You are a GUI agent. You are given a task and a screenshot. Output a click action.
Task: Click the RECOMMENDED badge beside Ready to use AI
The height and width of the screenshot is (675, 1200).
* * * * * * * * *
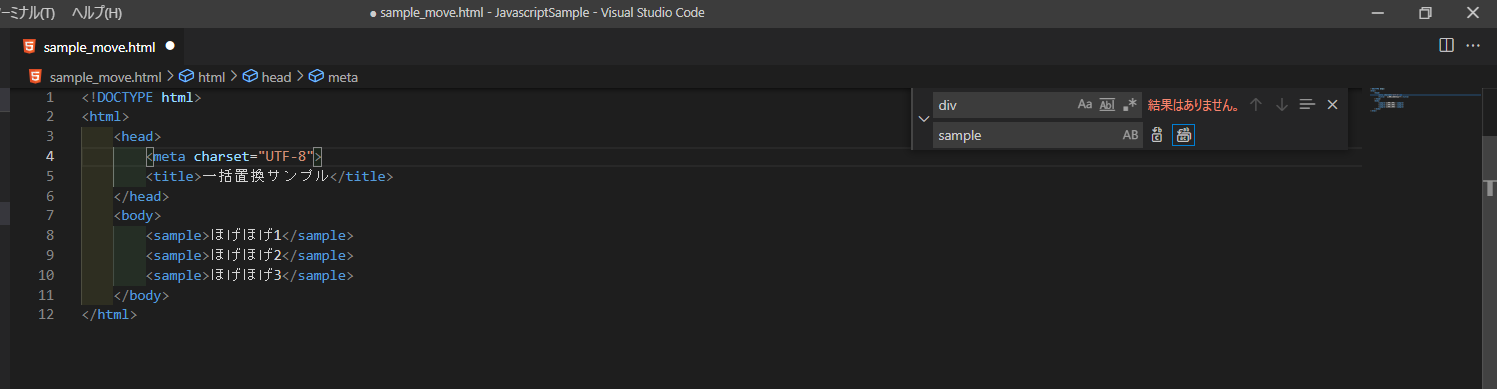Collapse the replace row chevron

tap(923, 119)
* * * * * * * * *
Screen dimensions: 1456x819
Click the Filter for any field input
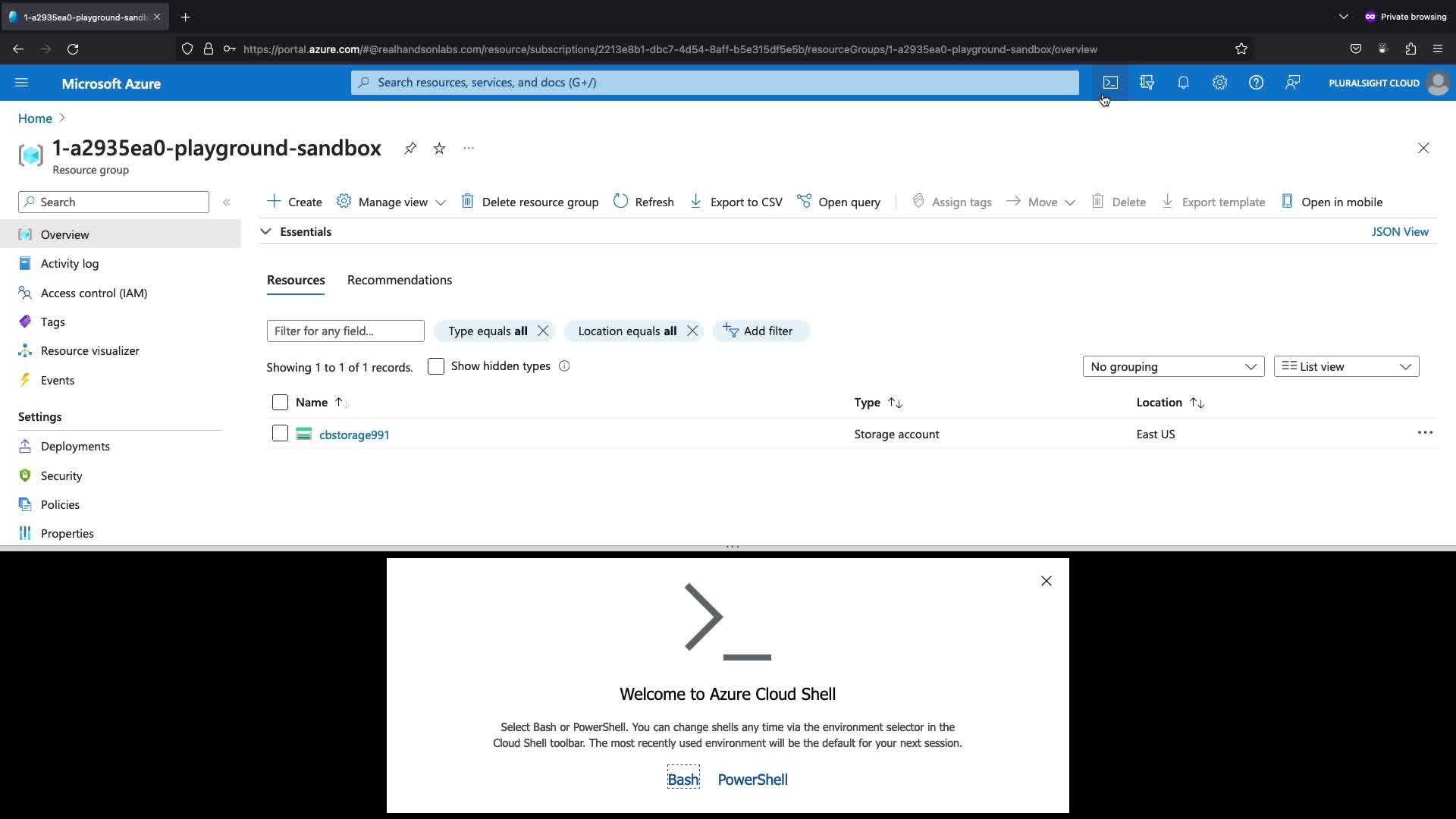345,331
* * * * * * * * *
### YOUR OBJECTIVE
Rewrite everything from the line containing "You are a GUI" down to the line containing "The height and", swapping "badge" for "label" and leaving the rest unchanged.

### REPLY TO THE TASK
You are a GUI agent. You are given a task and a screenshot. Output a click action.
Task: Click the RECOMMENDED label beside Ready to use AI
The height and width of the screenshot is (675, 1200).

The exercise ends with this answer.